Читаем Низкие истины полностью

Если рассматривать фильмы Бюнюэля с той же длительностью и пристальностью, которой требует разглядывание картин Миро, открывается много неожиданного. Интенсивность разглядывания человеческого характера приводила его к удивительным картинам, таким, как «Дневник горничной». Вроде все, как в жизни, вроде никакого сюрреализма. Нет, просто здесь новое понимание сюрреализма. Мы-то думали, что сюрреализм — это образы Кокто или «Андалузского пса», ранней ленты Бюнюэля и Дали. А Бюнюэль с течением лет очень сильно изменился. Он все больше уходил от трансформации механического, трансформации внешнего мира к трансформации мира внутреннего. Все его герои ведут себя не так, как нормальные люди в реальности, их поведение ирреально. Это и есть, мне думается, главное поле сюрреализма в кино — искажение мира достигается через искажение поведения человека.

Бюнюэлевские символы не высказывают ничего, что впрямую можно пересказать словами. Они созвучны блоковской мысли о том, что символ должен быть темен в своей последней глубине. Позднее этими принципами я достаточно много пользовался — скажем, в «Первом учителе», белая пиала с молоком в руках бая, по которой ползают мухи, окованная серебром плетка из козьей ноги, висящая на столбе в сцене приезда бая со сватами, — это все шло от Бюнюэля.

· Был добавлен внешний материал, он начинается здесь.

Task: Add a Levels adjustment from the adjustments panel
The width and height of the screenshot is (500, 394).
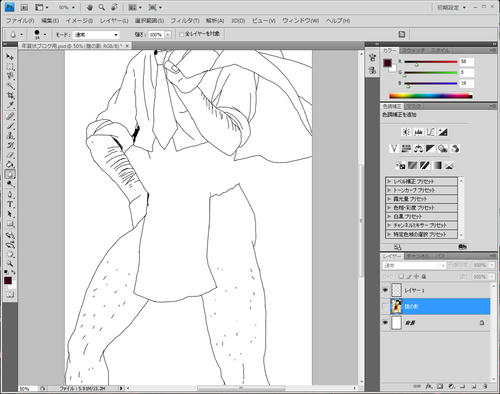Action: pyautogui.click(x=418, y=132)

Ко времени «Первого учителя» на меня все большее влияние оказывал Куросава. Первым открытием был «Расемон», потом начались наши поездки с Тарковским в Белые столбы, где мы посмотрели «Семь самураев», «Трех негодяев в скрытой крепости», «Красную бороду», «Телохранителя». Это было время, когда мы писали «Андрея Рублева». Стилистика Куросавы у Тарковского во многом отложилась на этой картине, а у меня — на «Первом учителе». Там даже есть мизансцена, целиком взятая у Куросавы: крестьяне, сев в кружок, горюют. Так что, если по-честному, я с ним должен был бы поделиться своими постановочными. Огромная была по тем временам сумма: две тысячи рублей!

Куросава был для меня открытием еще одного измерения в искусстве кино. У него настоящее чувство эпического. Недаром он, быть может, единственный, способен передавать на экране Шекспира: «Трон в крови» — «Макбет», «Ран» — «Король Лир». Думаю, что и мне тоже близко чувство эпического. Эпический характер, трагический характер — вещь сложная. Я уже «Первого учителя» снимал с ощущением трагизма, мне хотелось сделать не драму, а нечто подобное греческой трагедии. Эпичность по-настоящему заключена в характере, в его масштабах. «Король Лир» — никакая массовка не нужна, один человек на пустой земле разговаривает с небом.

Влияние на меня Куросавы не прошло до сих пор и не пройдет никогда. Его язык, его кинематографическая техника доказали, что длинная оптика в кино дает большее ощущение правды, чем короткая.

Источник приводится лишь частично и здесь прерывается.